TEI to SVG
Contents
A Quick Look Through the TEI Figures Module
Module: figures (Tables, Formulae, and Graphics, P5 chapter 22)
Elements Defined: table row cell formula figure figDesc graphic binaryObject
The "figure" module really contains three related - but very different - aspects.
- Tables
Elements: table row cell
I don't immediately see anything corresponding to this in SVG. It wouldn't make sense, anyway - tables are really for organizing textual material. Anything else? - Formulae
Elements: formula
Formula already allows for the inclusion of elements from outside the TEI, although the examples in the guidelines do not use namespaces, and namespaces are not mentioned in the text. Should we recommend that <figure> require namespaces for elements pulled in from elsewhere? If so, what about (as in the first two examples) when the notation is non-XML? Is @notation really enough?- How will this section generally be used? Will the most common usages be MathML or ChemML (or something similar from the sciences), or perhaps simpler formulas expressed in available Unicode characters?
"By default, a <formula> is assumed to contain character data which is not validated in any way"
Is this really a good idea? This means that, if you have a formula that contains non-standard characters, you would be unable to use gaiji without customization. That seems strange.

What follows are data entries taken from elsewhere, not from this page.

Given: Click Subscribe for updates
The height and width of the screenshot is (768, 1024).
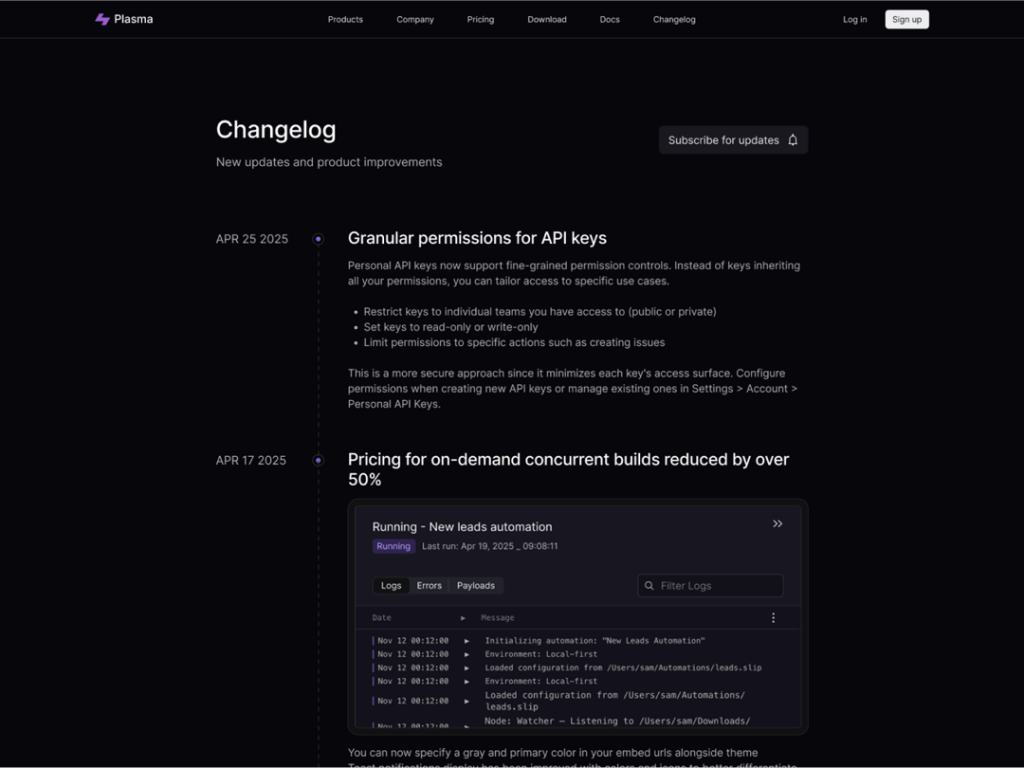Looking at the screenshot, I should point(725,140).
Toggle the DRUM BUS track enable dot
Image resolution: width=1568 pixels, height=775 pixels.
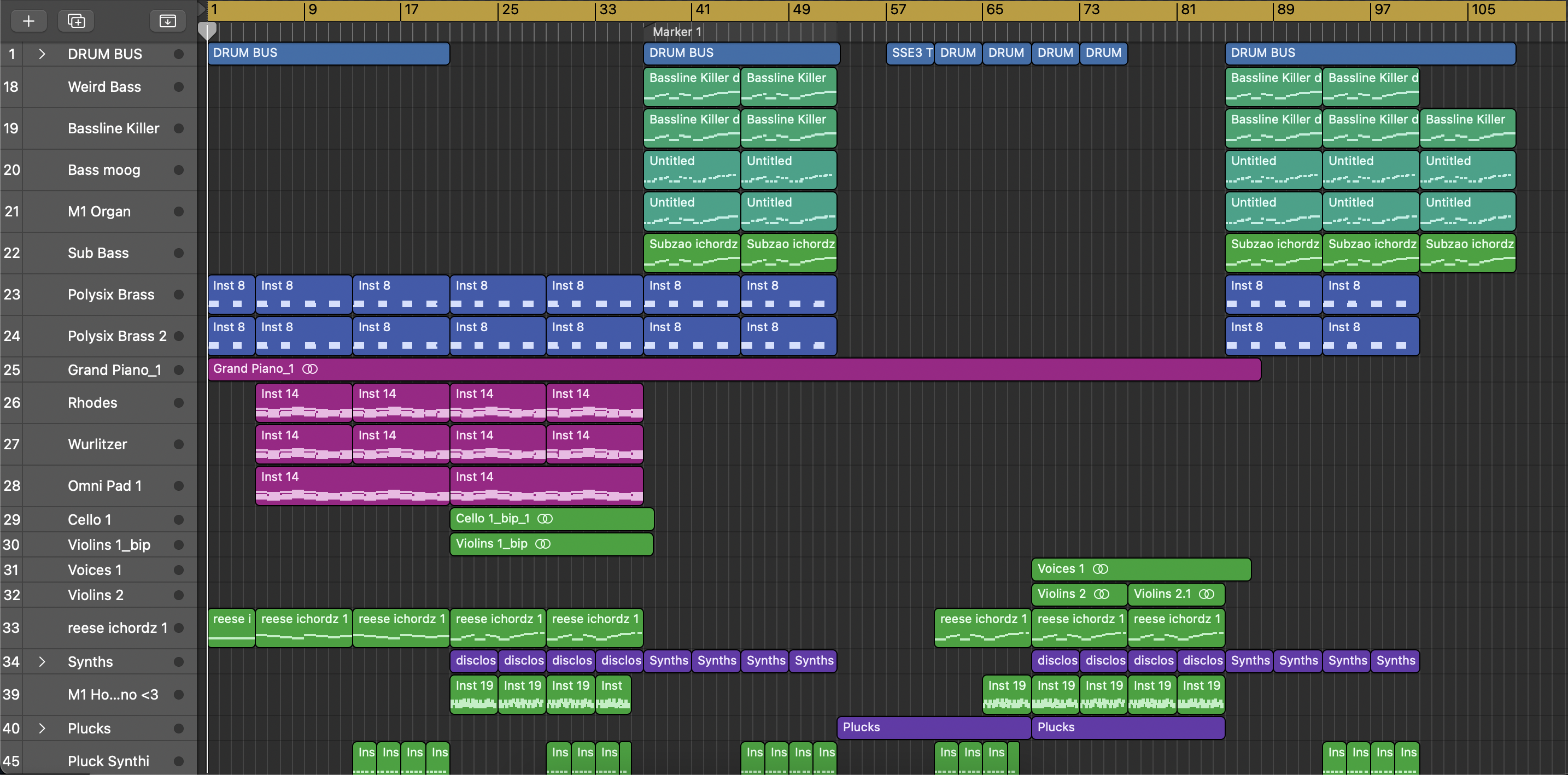(x=178, y=54)
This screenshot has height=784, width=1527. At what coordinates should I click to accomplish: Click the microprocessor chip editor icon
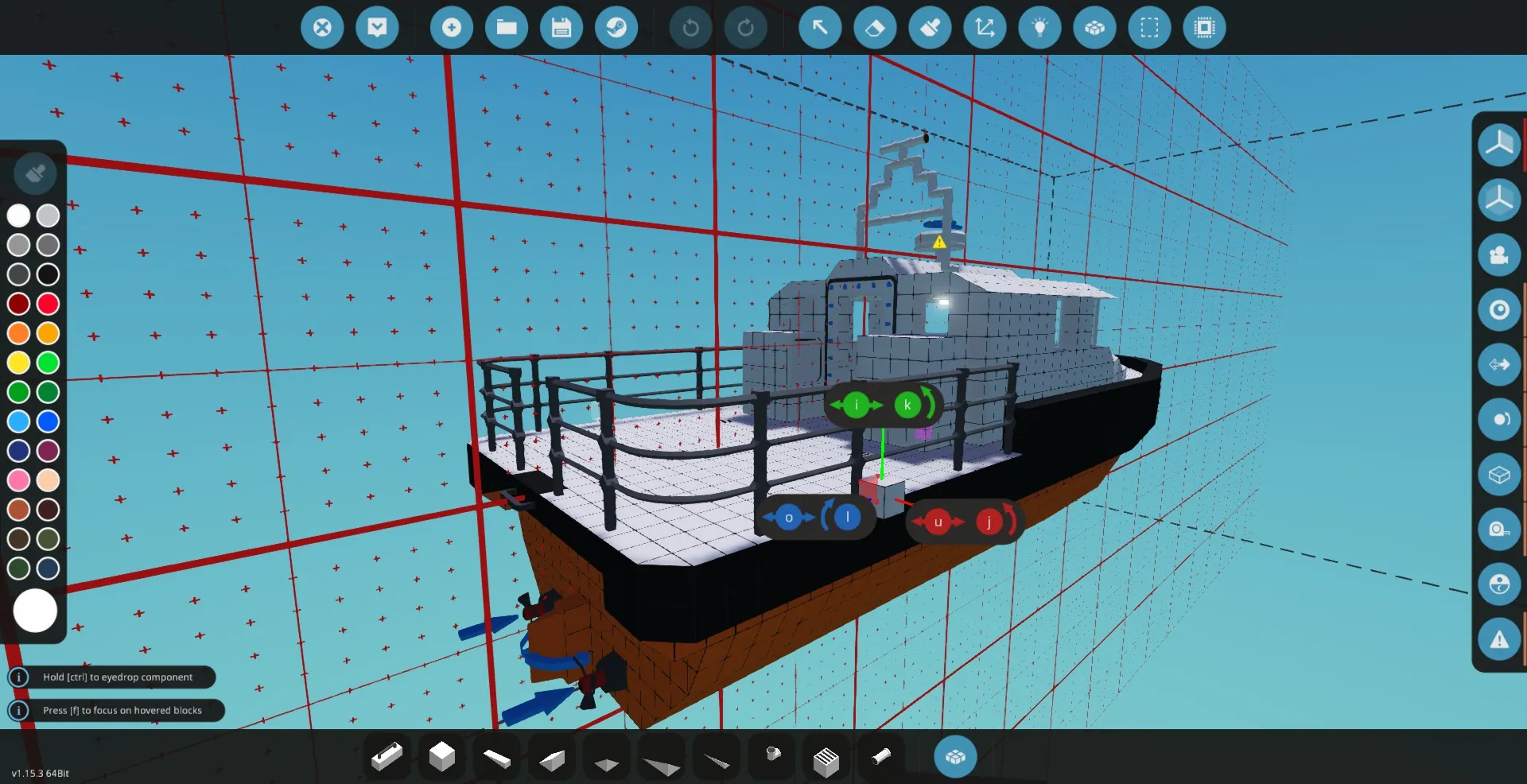1204,28
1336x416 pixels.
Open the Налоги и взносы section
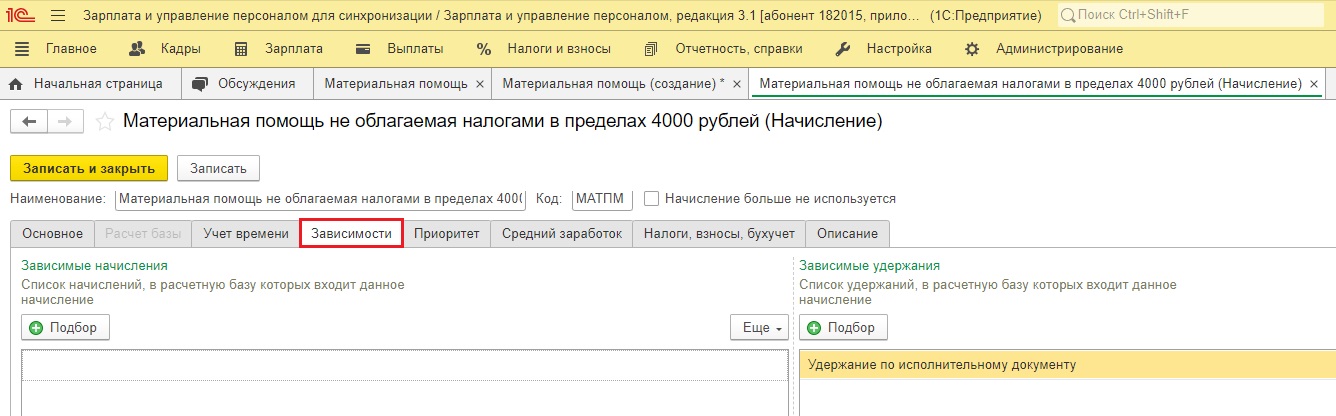543,49
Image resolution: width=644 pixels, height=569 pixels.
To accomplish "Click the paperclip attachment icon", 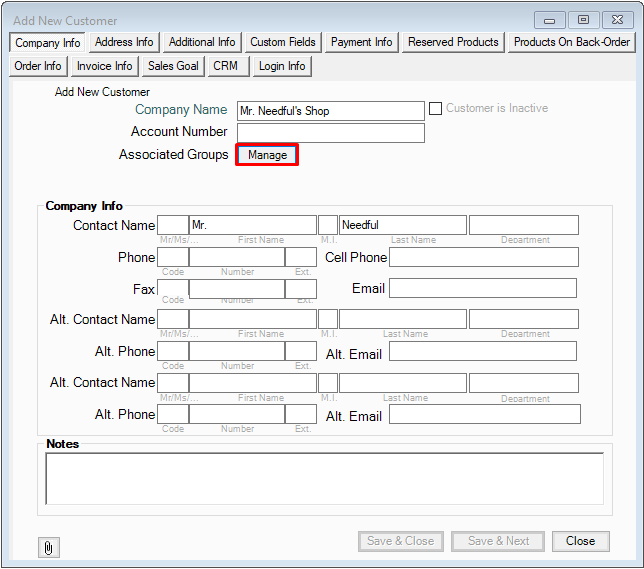I will tap(48, 547).
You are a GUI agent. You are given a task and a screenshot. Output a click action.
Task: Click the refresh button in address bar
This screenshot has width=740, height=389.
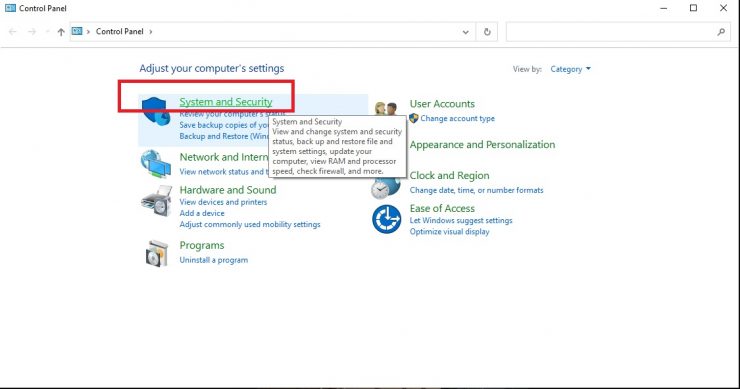pyautogui.click(x=487, y=32)
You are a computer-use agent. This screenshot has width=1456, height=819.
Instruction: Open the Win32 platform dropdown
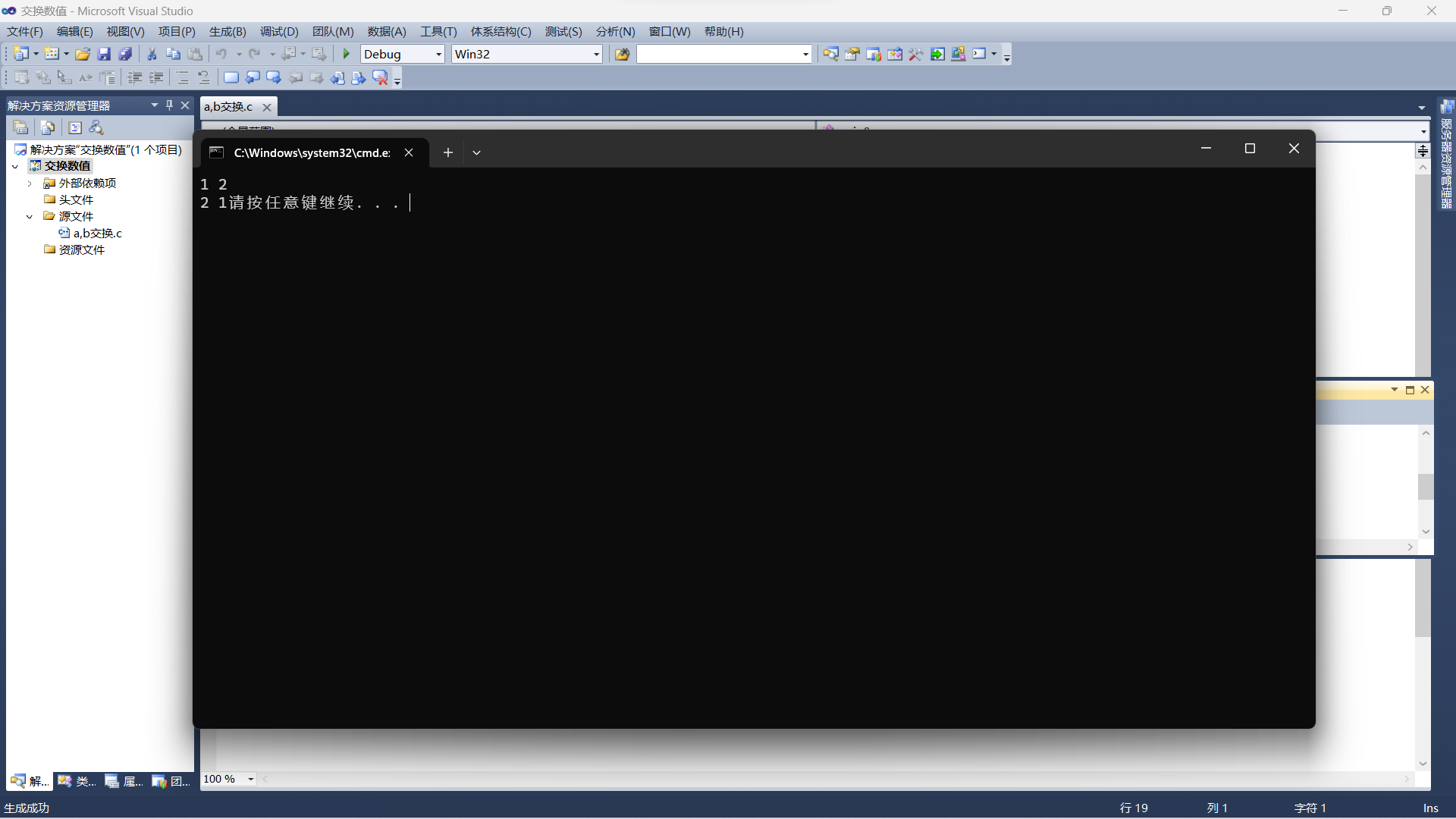[596, 54]
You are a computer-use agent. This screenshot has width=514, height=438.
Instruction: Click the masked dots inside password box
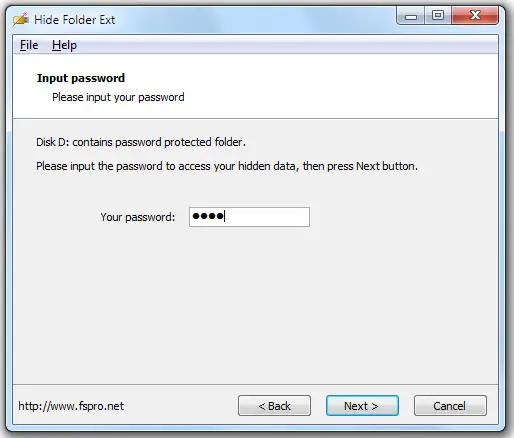click(x=208, y=216)
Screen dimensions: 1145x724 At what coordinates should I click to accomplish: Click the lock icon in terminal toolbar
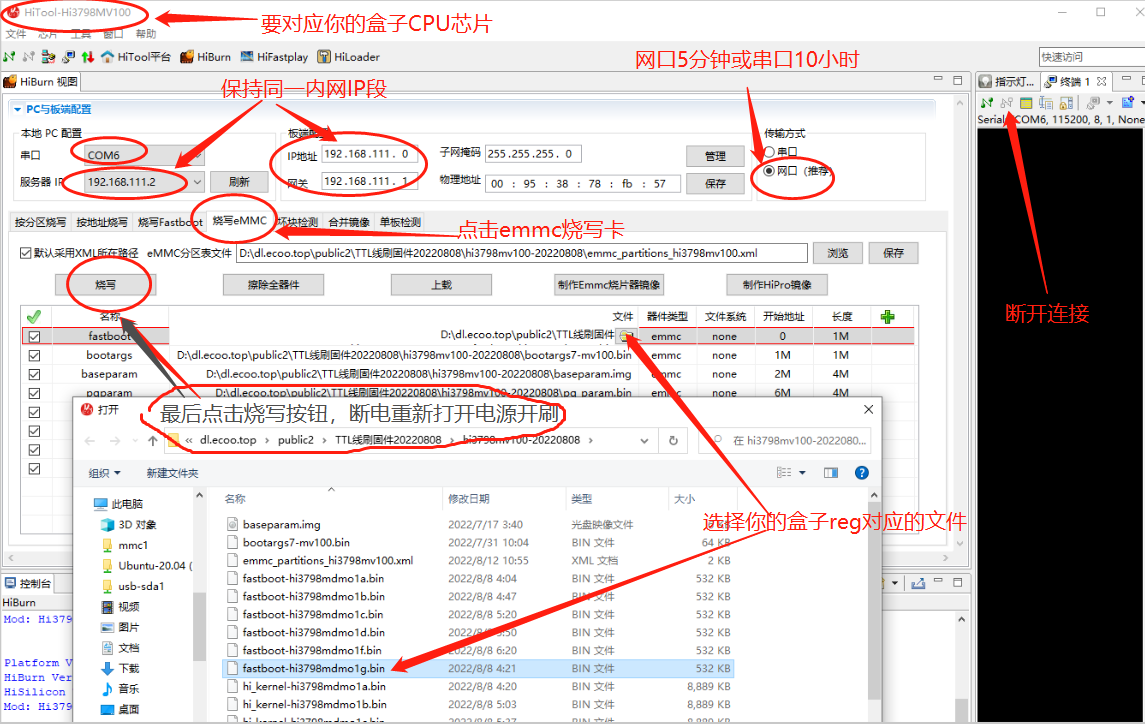click(1064, 102)
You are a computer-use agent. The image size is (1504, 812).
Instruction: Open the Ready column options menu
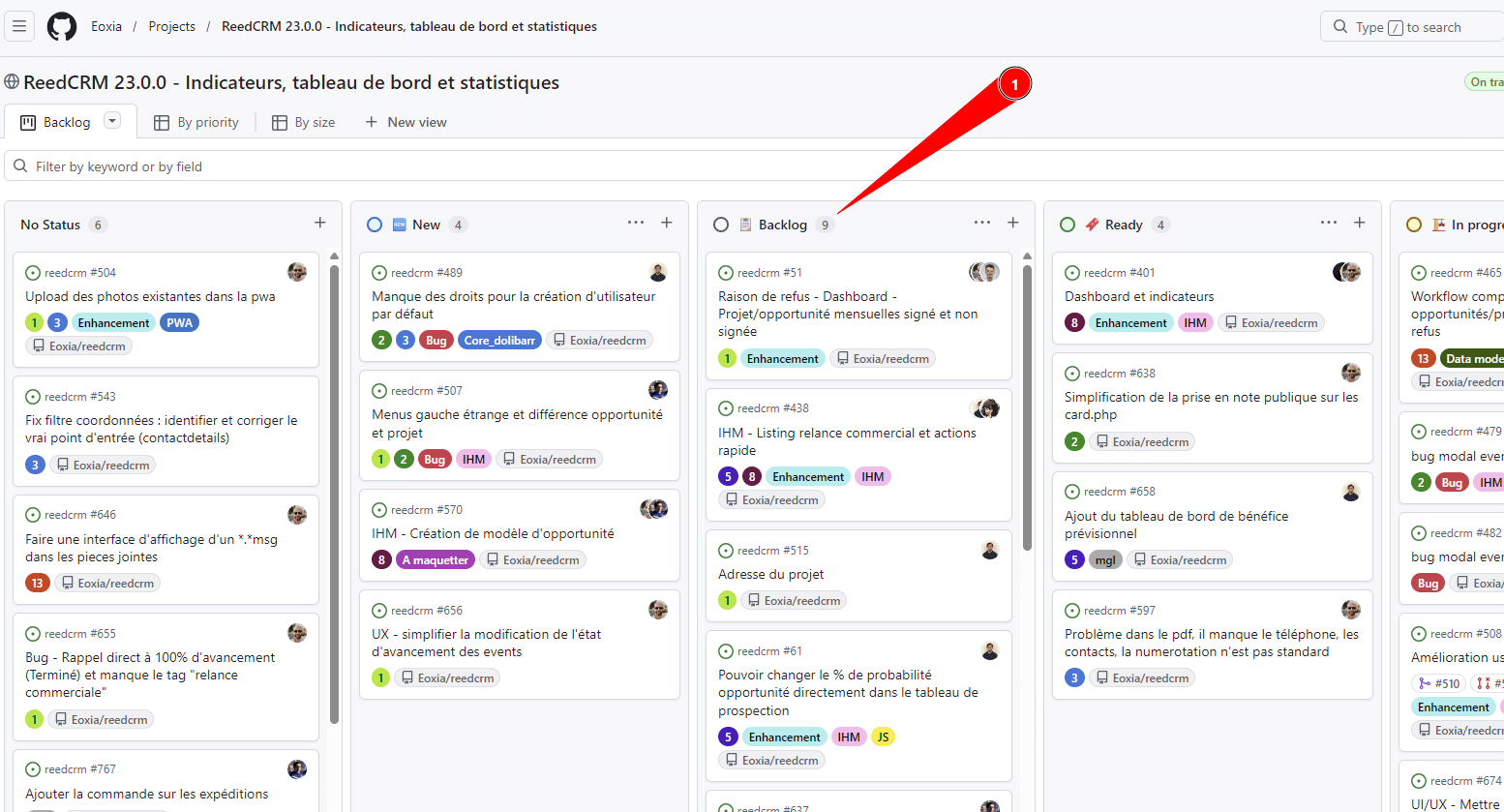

- How will this section generally be used? Will the most common usages be MathML or ChemML (or something similar from the sciences), or perhaps simpler formulas expressed in available Unicode characters?
- Graphic Images
Elements: figure graphic binaryObject figDesc
The <figure> element is used to contain images, captions, and textual descriptions of the pictures.
The images themselves are specified using the <graphic> element, whose url attribute provides the location of an image.
<figure> <graphic url="Fig1.pdf"/> </figure>
<figure> may also contain <head> (providing a title or heading for the image) <figDesc> (a description of the image) and <p> (commentary or caption, not a description of the image).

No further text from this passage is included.